It wasn’t “strictly business” at Tuesday’s Clatsop County 2019 Arts Summit, but anyone doubting the financial element in bringing art to the public learned otherwise at the afternoon event, “The Business of Art: Artists Teaching Artists.”
“Art Sales and Systems,” “Business Essentials,” “Business Outside the Box,” “Copyright Issues, “Creative Capital” and “Exploring Income Streams” were topics of the event, presented by the Arts Council of Clatsop County at the Seaside Civic and Convention Center.
The Arts Council, formed in 2014, “is thriving,” county commissioner Sarah Nebeker told the audience. “I expect it will continue to grow and offer more opportunities for the arts and artists in our county.”
The arts bring a better quality of life and economic prosperity, she said. “This arts council has exceeded my expectations and hopes.
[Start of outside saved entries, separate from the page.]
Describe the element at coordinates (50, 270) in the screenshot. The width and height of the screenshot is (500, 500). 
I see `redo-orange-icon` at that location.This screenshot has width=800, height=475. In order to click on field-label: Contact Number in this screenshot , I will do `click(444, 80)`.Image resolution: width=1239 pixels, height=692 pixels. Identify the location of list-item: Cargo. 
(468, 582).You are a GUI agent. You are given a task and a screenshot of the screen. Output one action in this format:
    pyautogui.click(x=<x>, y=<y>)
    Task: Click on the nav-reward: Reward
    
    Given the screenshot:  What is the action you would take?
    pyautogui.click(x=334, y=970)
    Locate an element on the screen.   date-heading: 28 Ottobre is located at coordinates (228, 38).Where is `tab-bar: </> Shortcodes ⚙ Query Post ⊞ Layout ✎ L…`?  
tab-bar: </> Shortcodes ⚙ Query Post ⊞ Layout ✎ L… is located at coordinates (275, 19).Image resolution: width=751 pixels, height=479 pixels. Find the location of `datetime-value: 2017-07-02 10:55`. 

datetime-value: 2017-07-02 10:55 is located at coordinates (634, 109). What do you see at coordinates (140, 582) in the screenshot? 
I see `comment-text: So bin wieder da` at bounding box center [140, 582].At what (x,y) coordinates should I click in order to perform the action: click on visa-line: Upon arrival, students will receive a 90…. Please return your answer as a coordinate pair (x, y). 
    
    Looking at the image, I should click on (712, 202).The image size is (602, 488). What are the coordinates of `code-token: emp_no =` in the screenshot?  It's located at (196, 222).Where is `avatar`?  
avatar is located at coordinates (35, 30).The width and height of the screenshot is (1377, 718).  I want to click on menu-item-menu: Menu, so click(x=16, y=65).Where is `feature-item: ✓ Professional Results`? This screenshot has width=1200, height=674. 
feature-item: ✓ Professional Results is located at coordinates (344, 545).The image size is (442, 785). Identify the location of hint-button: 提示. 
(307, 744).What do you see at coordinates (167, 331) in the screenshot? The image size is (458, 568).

I’m very grateful to them.”
“The arts mean business in Clatsop County,” arts council vice chairman Don Frank said.
Frank presented survey information indicating the impact of arts spending in the county.
The 2017 Arts & Economic Prosperity 5 study indicated that nonprofit arts and culture sector is a significant industry in Clatsop County — one that generates $13.7 million in total economic activity.
This spending — $2.9 million by nonprofit arts and cultural organizations and an additional $10.8 million in event-related spending by their audiences — supports 359 full-time equivalent jobs, generates $6.7 million in household income to local residents, and delivers $1.3 million in local and state government revenue.
An updated study — Arts & Economic Prosperity 6 — is in the works, he said.
Joe Schulte, market president of Lewis & Clark Bank and a guitarist, shared how music offers positive effects for students, in education, test scores, self-esteem and attendance.
“Resources are at a premium for particularly education and music, as well as all the arts in the school system,” Schulte said. “I would encourage everyone to be vocal, support the arts community and arts education.”
Getting people together from all parts of the county, from all areas of arts, business and civic sector is “the key,” Frank said.
Artist Keri Rosebraugh, a Tigard native now exhibiting her work in Gearhart, described her own artistic journey.
“Being an artist is a difficult profession,” Rosebraugh said. “Being an artist is not just waving a magic wand. We need to be able to market ourselves, and our work. It’s important to set goals, think strategically, and lay out our resources.”